Egypt's military said Monday that 36 militants, an officer and three soldiers were killed over five days during a sweeping operation against Islamic State group militants in the Sinai.

The army launched the campaign on February 9 after Egyptian President Abdel Fattah al-Sisi, who is standing in elections this month for a second term, gave it a three-month deadline to crush IS in the Sinai.
Security forces "eliminated 30 armed takfiri elements during a shootout with raiding forces" in the northern and central Sinai Peninsula, the military said in a statement.
A police shootout also left six "takfiri elements" dead and destroyed "an extremely dangerous terrorist cell," it added. Over the past five days, soldiers also arrested 345 people "including a number of extremely dangerous takfiri elements and fugitives," it said.

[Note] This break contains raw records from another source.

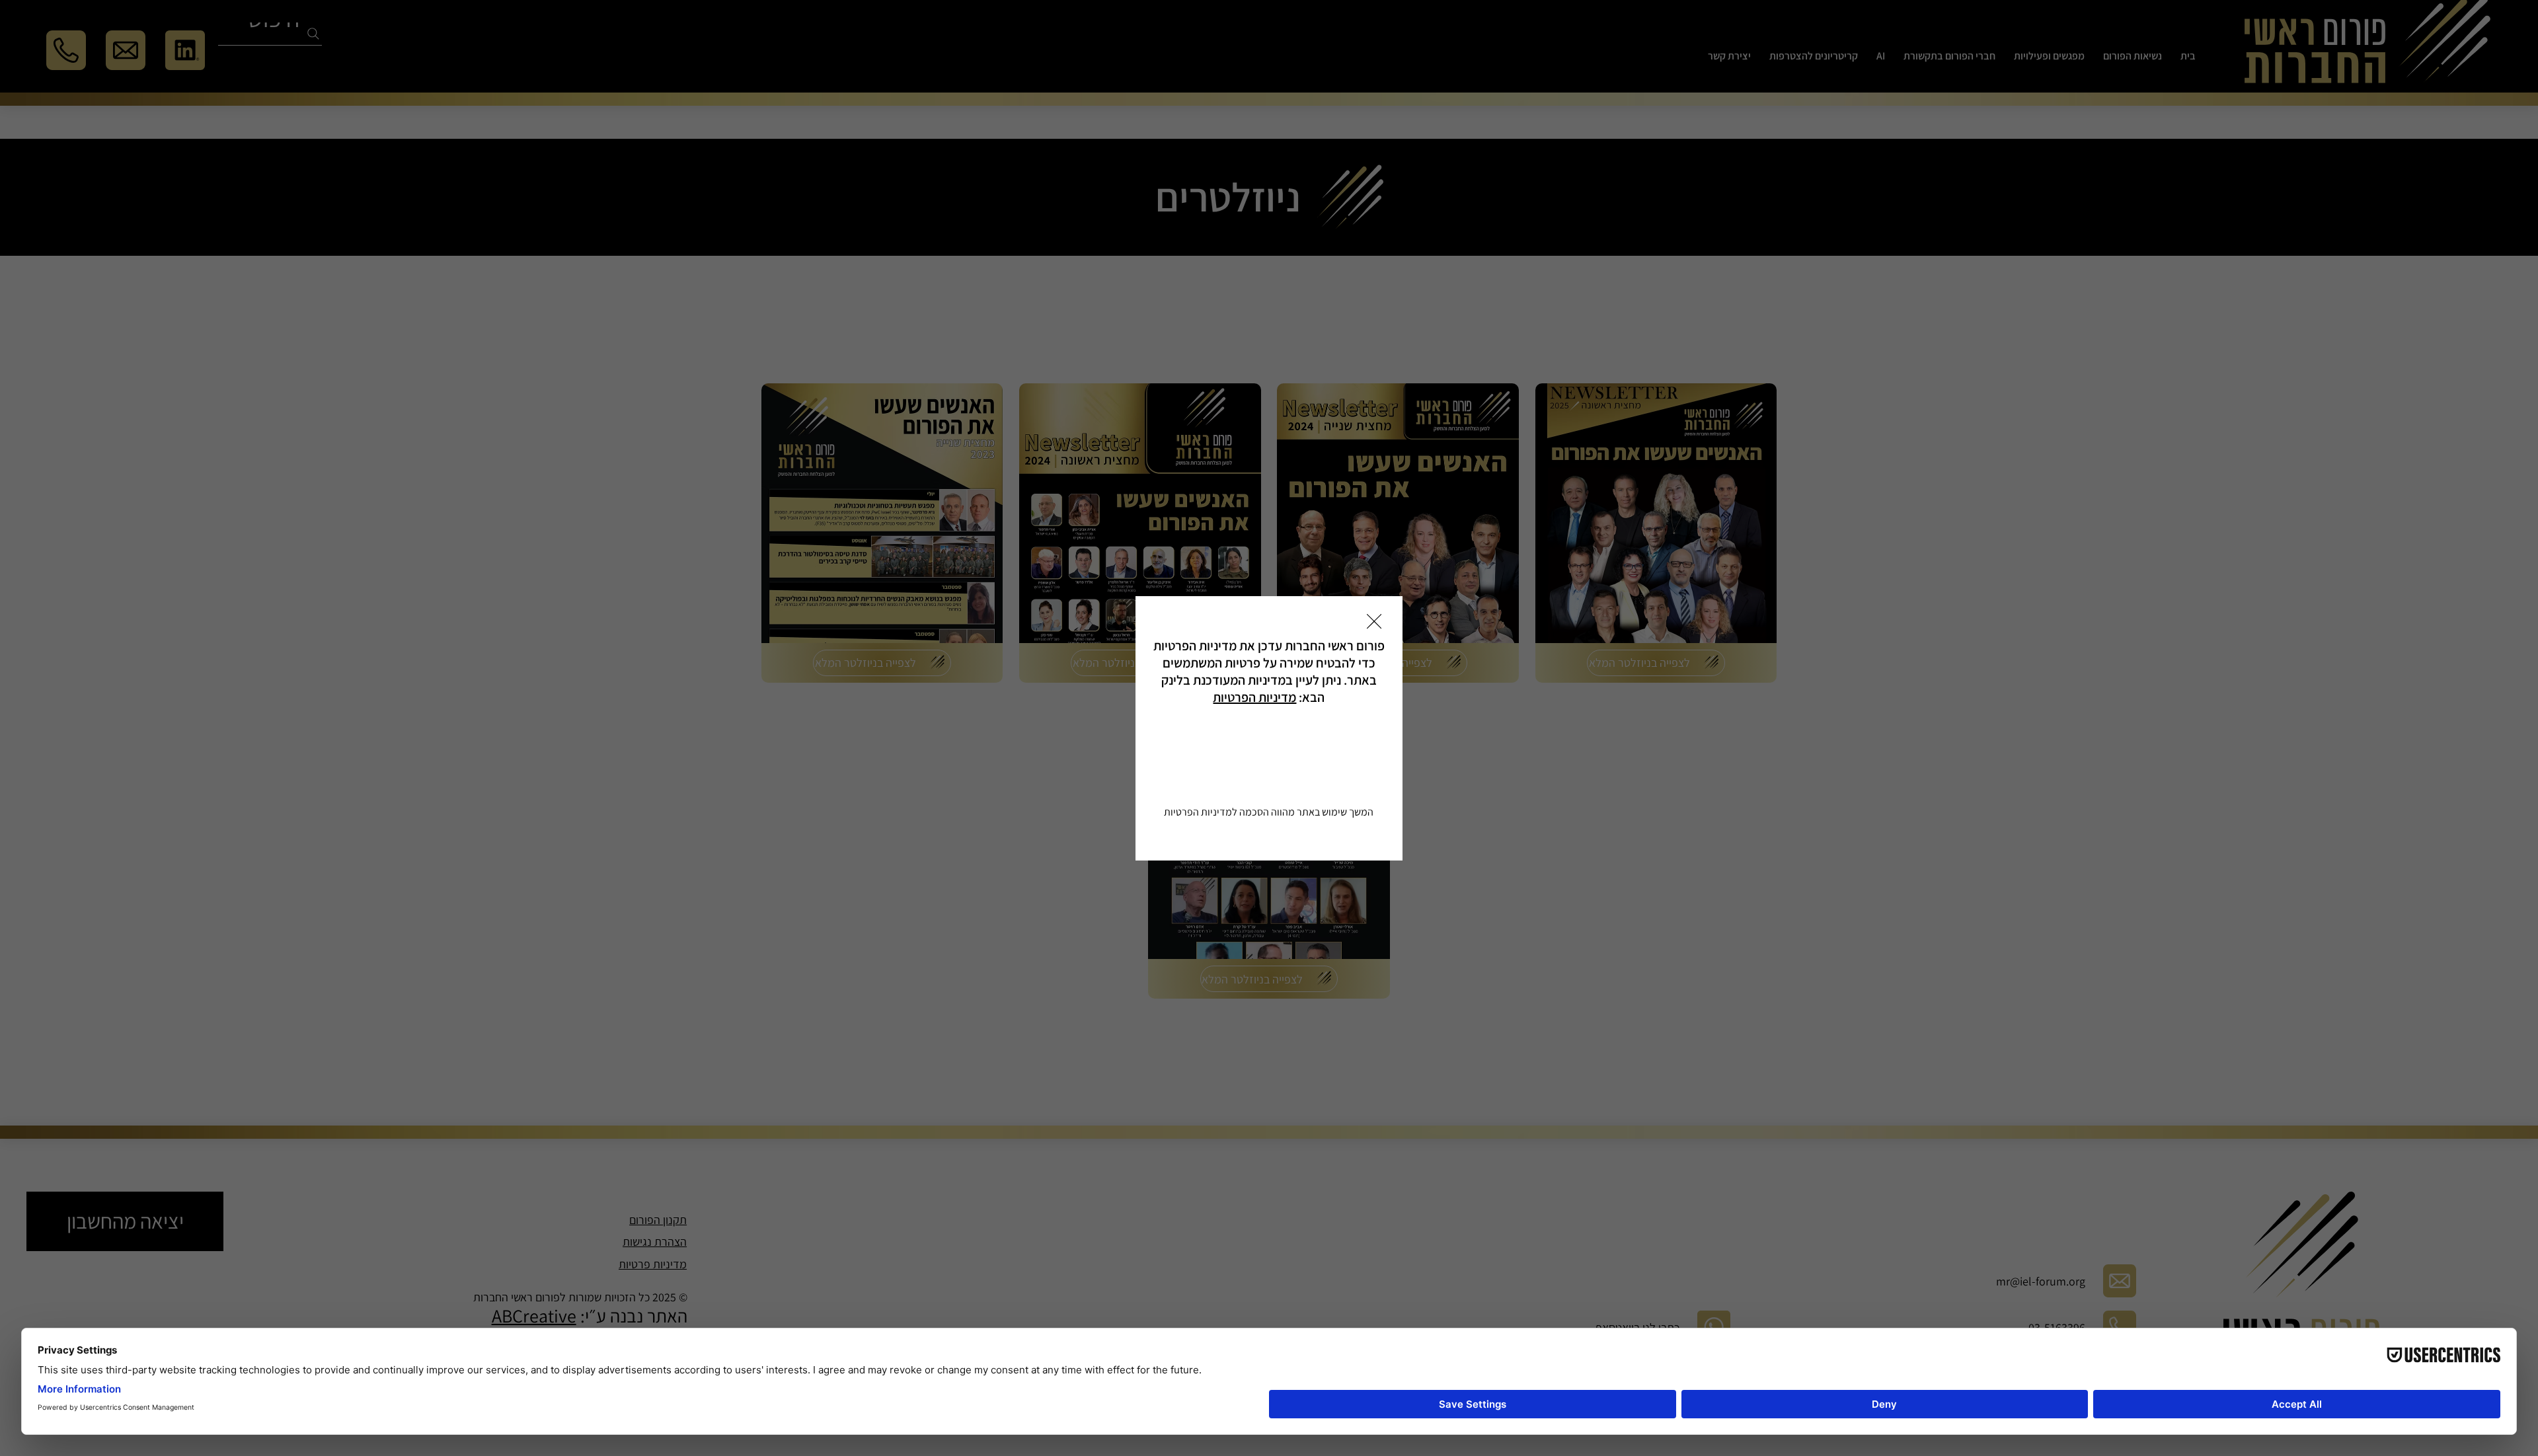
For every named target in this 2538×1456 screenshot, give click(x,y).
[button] (1374, 622)
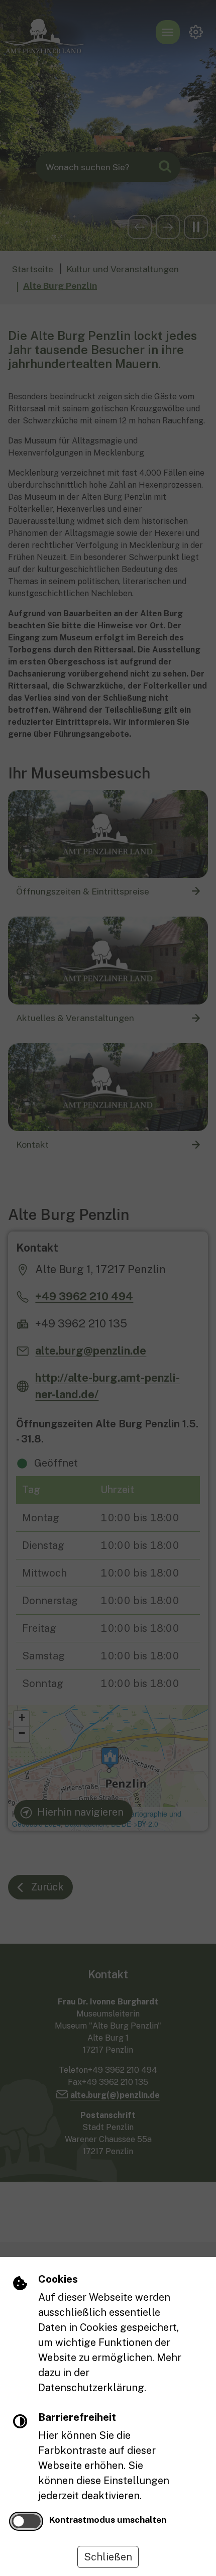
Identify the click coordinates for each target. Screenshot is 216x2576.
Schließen (108, 2557)
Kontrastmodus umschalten (107, 2519)
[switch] (26, 2521)
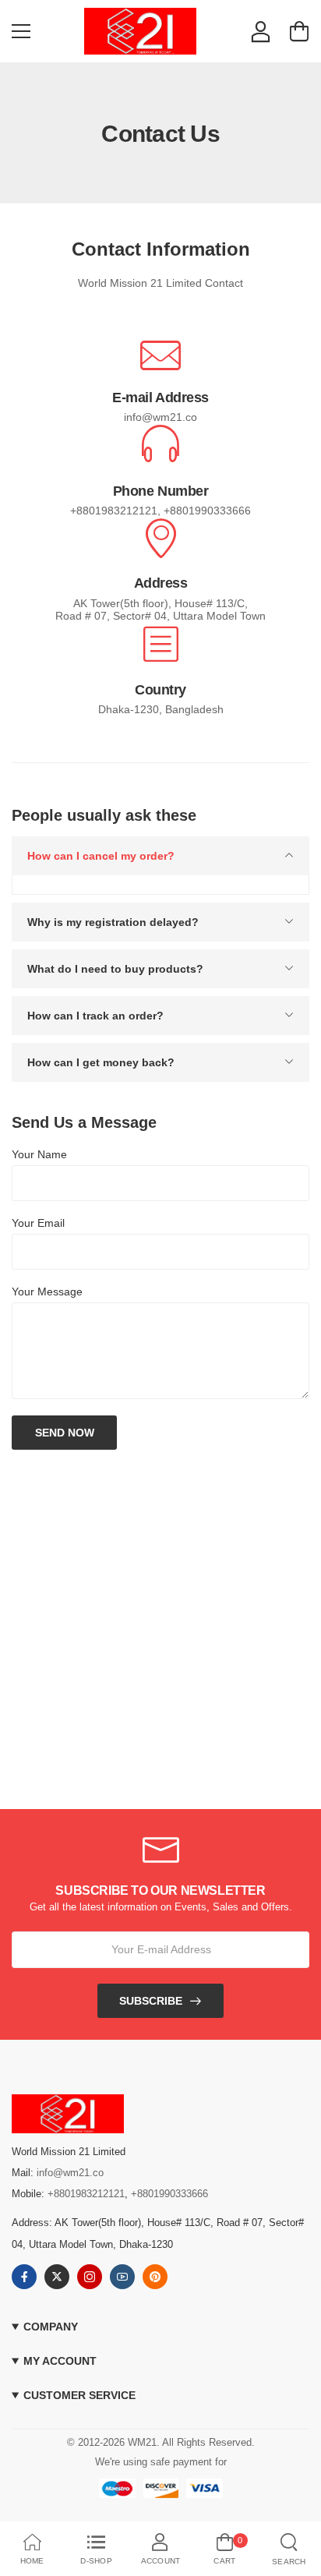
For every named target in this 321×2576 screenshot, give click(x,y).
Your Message (47, 1291)
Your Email (38, 1223)
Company (50, 2327)
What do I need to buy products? (115, 969)
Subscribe (150, 2001)
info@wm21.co (70, 2172)
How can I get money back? (101, 1062)
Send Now (64, 1432)
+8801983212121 (86, 2194)
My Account (60, 2361)
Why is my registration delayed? (113, 922)
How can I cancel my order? (101, 856)
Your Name (39, 1154)
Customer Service (79, 2395)
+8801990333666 (169, 2194)
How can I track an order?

An officer and three soldiers were killed in the fighting, while three officers and five soldiers were injured, it said. Sisi issued his ultimatum in November after suspected IS gunmen massacred more than 300 worshippers at a Sinai mosque associated with Sufi Muslim mystics.
Security forces have sought to quell attacks by an Egyptian militant group that later declared allegiance to IS since the military ousted Islamist president Mohamed Morsi in 2013, following mass protests against him.
The group has killed hundreds of soldiers, policemen and civilians, mainly in its North Sinai stronghold but also elsewhere in Egypt.
The militants have also killed scores of Christians in church bombings and shootings.
IS claimed the 2015 bombing of a Russian airliner carrying tourists from the South Sinai resort town of Sharm el-Sheikh, which killed all 224 people on board.